While any reduction will help businesses stay competitive, a 0.1 per cent fee drop is not likely to move the needle for Canadian jewellers. To really make a difference in your bottom line, it may work better to start thinking outside the box when it comes to how your customers pay for their rings, watches, and necklaces. In other words, it may be an ideal time look beyond what general-purpose credit cards have to offer.
The core issue with traditional credit cards is each time a customer uses one, the associated interchange fees shrink already-narrow margins (especially when one factors in the cost of goods sold as well as labour). This is especially apparent in Canada due to the aforementioned high processing fees.
At 1.4 per cent per sale, Canada’s interchange rate is higher than those of many other regions, including the European Union (EU), where fees are capped at 0.3 per cent, and Australia, where they are limited to an average of 0.5 per cent. In Canada, merchants cumulatively pay an estimated $5 billion a year in interchange fees.
The case is self-evident: cutting these fees can deliver enormous saving potential and free up funds that can be reinvested to grow the business. However, when customers reflexively reach for their major credit cards to make purchases, the challenge lies in changing their behaviour to consider other alternatives.

Private-label credit cards
Launching private-label credit cards has been one successful method of mitigating fees, particularly for large merchants. With the rise of Canadian financial technology (fintech) companies, it is now possible for jewellers to lower or eliminate credit card processing fees by using private-label credit cards that can easily integrate into existing point-of-sale (POS) systems.
There are numerous benefits to this approach that stretch beyond the savings from interchange fees. Retailers can offer promotional financing on purchases, attracting customers with affordable monthly payments or fully deferred payment plans.
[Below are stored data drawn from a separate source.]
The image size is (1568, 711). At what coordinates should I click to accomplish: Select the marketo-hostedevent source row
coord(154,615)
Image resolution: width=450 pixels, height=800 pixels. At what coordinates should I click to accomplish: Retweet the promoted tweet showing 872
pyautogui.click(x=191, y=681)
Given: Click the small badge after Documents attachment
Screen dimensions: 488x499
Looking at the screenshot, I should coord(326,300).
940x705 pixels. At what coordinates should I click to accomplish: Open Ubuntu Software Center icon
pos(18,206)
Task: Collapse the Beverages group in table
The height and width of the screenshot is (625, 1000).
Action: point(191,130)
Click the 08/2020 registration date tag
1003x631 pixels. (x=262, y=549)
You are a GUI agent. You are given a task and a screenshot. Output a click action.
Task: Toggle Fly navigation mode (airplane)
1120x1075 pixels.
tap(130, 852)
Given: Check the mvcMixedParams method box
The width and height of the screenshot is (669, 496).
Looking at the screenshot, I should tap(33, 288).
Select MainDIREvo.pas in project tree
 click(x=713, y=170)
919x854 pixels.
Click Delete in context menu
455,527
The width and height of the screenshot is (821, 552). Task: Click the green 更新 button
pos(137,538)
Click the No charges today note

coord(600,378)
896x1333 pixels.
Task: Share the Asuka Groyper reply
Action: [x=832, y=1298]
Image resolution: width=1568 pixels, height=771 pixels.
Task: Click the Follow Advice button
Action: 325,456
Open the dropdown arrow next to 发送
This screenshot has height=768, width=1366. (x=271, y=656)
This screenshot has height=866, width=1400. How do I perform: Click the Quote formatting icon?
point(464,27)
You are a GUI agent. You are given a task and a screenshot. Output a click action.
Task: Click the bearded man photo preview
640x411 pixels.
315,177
This approach has been memorably employed for decades by big-box furniture giants like the Brick.
An underlying point here is when customers are given a financial break, they tend to be open to purchasing more expensive items because they can make more affordable payments over time. In this way, promotional financing can boost average ticket sizes and, in turn, merchant profit. This increase in gross sales and savings directly impacts the bottom line.
Transforming online retail
Today’s technology allows retailers to offer payment by private-label credit card online. By doing so, they can boost revenue, eliminate credit card fees, and achieve customer loyalty through repeat purchases, however their customers are shopping.
Providing various payment options at the point of sale can also help contend with the challenge of shopping cart abandonment, as it allows customers to choose the payment option that works best for them. For example, a recent study by PayPal found 53 per cent of the company’s credit users would not have made all their purchases without PayPal Credit.
Innovative payment methods for online commerce are relatively new to Canada, making it an optimal time to leverage private-label credit cards and sales financing to drive sales and loyalty.
While Canada’s e-commerce market has trailed behind that of other countries, it is clear consumers here are beginning to fully embrace online shopping. Over the next decade, it is estimated more than 35 per cent of Canadian retail sales growth will be delivered online, up from seven per cent today.
For jewellers, this creates ample new opportunities as well as challenges. Even in an industry that has historically involved a brick-and-mortar shopping experience, most economic indicators forecast demand from e-commerce will increase. To take full advantage of this opportunity, Canadian jewellery e-retailers should ensure they offer user-friendly websites with a seamless checkout experience, including a choice of online payment options.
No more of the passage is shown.